Wednesday, March 10, 2010

The Ultimate Insanity

By Reach For the Sky

Is anyone really surprised by this?

I still am. How does this sort of thing happen in any professional industry? Ubisoft has released two games since they game up with this unbelievably stupid system. Basically, in order to play the games Ubisoft publishes (Assassin's Creed 2, and Silent Hunter 5 so far), you need to have an account with them. If you don't have an internet connection, you can't play. If you lose connectivity while playing, you are immediately kicked out of the game. A single-player game. They also have the ability to suspend your account and prevent you from playing games you have already paid for, without refund. And finally, if for any reason the servers become unavailable, as they were the first day of release, nobody who payed for the game can play it until the problem is fixed, as they did on Assassin's Creed 2's first day of release.

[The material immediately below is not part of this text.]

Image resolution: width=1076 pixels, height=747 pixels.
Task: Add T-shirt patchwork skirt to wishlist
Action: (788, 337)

Keep in mind this doesn't actually affect anybody who downloaded the game illegally. The game is cracked. The DRM has already been circumvented. Pirates are playing this game and having fun, and people who payed for the game were locked out of it. What logic are they working under? Not only has this not put a dent in piracy rates(positively at least, who knows how many have sworn off paying for a Ubisoft product because of this), but the system actively targets paying customers who have jumped through all these insane hoops of registration just so they could play a game they payed for. In reality this is probably a good thing. The general public couldn't care less about the DRM debate, save for the occasions it interferes with their fun. Most people don't care about the fact that 2KGames installed a rootkit alongside Bioshock on their loyal customers' computers. Nor do they care about the fact that they might not be able to play a game that was made a few years ago because the company that ran the authentication servers is now out of business. They will care about a game they payed for being unavailable on day one because Ubisoft thinks they could be a pirate.

There isn't a lot more I can say about this. I could write posts about DRM every day for the next million years and it wouldn't make as much a difference as the event itself has.

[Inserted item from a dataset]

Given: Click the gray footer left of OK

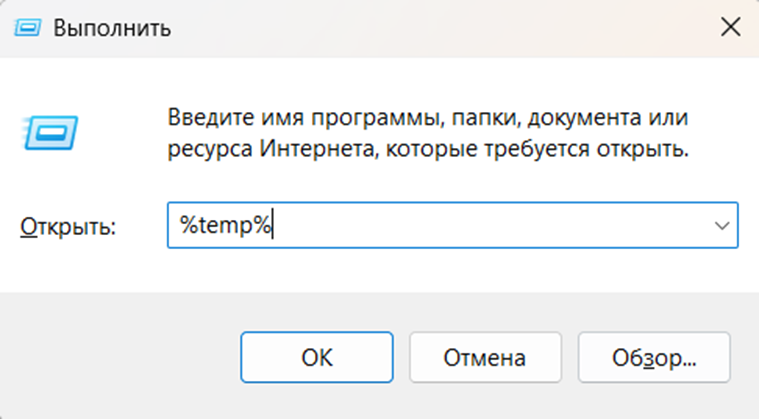Looking at the screenshot, I should pos(120,357).
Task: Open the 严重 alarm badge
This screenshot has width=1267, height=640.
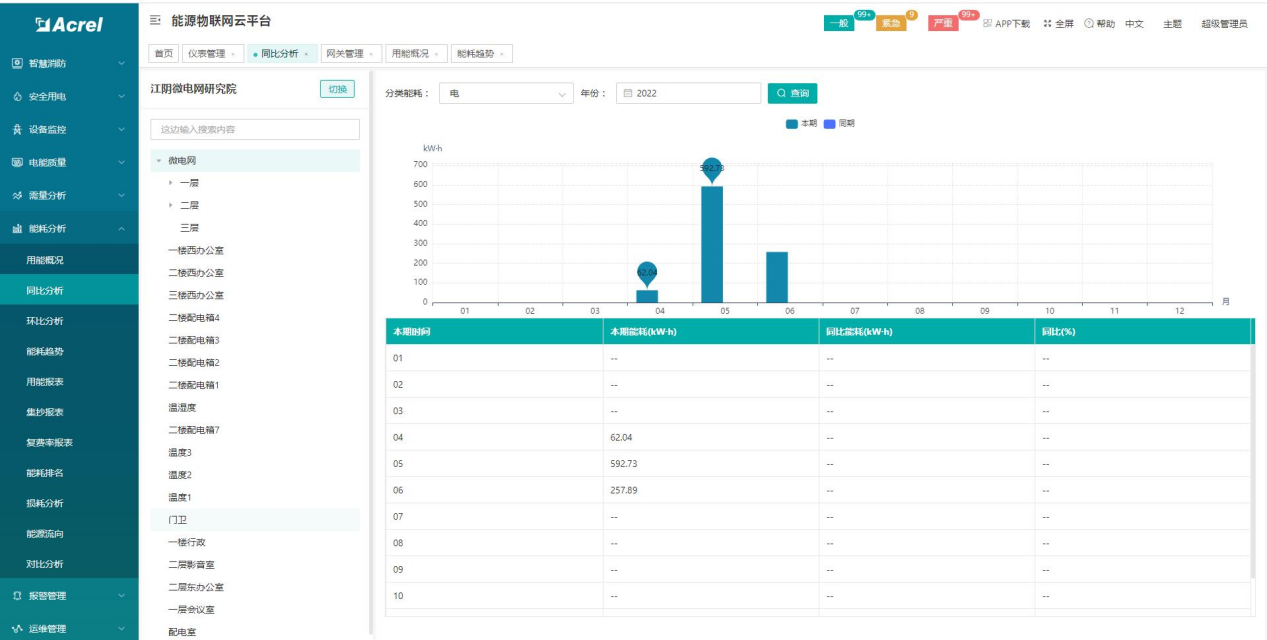Action: (942, 24)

edit: So apparently crackers and pirates are horrible, horrible liars (shocking, I know) and they did not have the game cracked immediately. That doesn't change the fact that legitimate customers were locked out of the game. according to more reliable sources, the game was cracked 2 months after release. The sales figures have not rocked the charts of the hinges, which means that the DRM is not the end-all solution to lost sales Ubisoft thought it would be.